How Long Should Interview Answers Be?
Most behavioral answers should land between 60 and 120 seconds. Shorter for screens, longer only if asked.
Definition
A well-paced interview answer is between 60 and 120 seconds for behavioral questions, 30 to 60 seconds for warm-up or factual questions, and 2 to 4 minutes for deep technical or design walk-throughs. The goal is to deliver one complete thought with structure, then pause and let the interviewer steer.
Why It Matters in Interviews
Harvard Business Review highlights how quickly listeners disengage during long monologues, even when they appear attentive. Interviewers running a loop have a fixed scoring rubric and a clock. Going long means they get fewer signals from you and start mentally editing.

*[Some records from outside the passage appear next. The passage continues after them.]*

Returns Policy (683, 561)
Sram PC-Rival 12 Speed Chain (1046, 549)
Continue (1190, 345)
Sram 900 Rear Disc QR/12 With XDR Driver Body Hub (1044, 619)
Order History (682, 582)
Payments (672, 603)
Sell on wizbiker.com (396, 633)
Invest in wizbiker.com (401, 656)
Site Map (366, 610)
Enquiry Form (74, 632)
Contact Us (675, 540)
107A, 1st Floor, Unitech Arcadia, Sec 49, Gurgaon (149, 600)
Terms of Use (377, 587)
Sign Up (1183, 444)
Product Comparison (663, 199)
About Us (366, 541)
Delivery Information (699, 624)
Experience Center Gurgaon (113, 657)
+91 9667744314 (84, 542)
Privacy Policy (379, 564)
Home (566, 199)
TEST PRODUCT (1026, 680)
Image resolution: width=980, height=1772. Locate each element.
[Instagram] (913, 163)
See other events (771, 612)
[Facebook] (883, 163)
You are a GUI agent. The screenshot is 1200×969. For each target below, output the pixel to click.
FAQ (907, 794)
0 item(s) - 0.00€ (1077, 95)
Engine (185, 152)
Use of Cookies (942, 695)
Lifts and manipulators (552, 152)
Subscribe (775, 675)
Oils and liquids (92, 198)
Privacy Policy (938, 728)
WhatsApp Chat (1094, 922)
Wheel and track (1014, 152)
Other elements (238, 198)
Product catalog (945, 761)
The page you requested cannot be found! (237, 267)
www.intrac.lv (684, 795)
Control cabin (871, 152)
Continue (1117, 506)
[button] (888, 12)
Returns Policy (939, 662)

Going too short signals lack of preparation. Pacing is itself a hiring signal.
How to Use It
For behavioral answers, use STAR and target ~90 seconds. End with a clear closing beat ("…and the result was X") so the interviewer knows you are done. If they want more, they will ask. Drill this with timed reps in a mock interview session. Related reading: "Tell Me About Yourself" and Behavioral Interviewing.
Quick Tips
- End cleanly — trailing off invites the interviewer to fill the silence with a worse follow-up.
- Watch for nodding or note-taking pauses; they signal "wrap it up".
- In phone screens, default 30 to 45 seconds — recruiters have shorter slots.
- Practice with a stopwatch once; you will calibrate forever after.
FAQ
What if the interviewer wants more detail?
They will ask. Build your answers in layers so you have a deeper second pass ready.
Is it bad to pause before answering?
No. A 3 to 5 second pause to gather your thoughts reads as composed, not slow.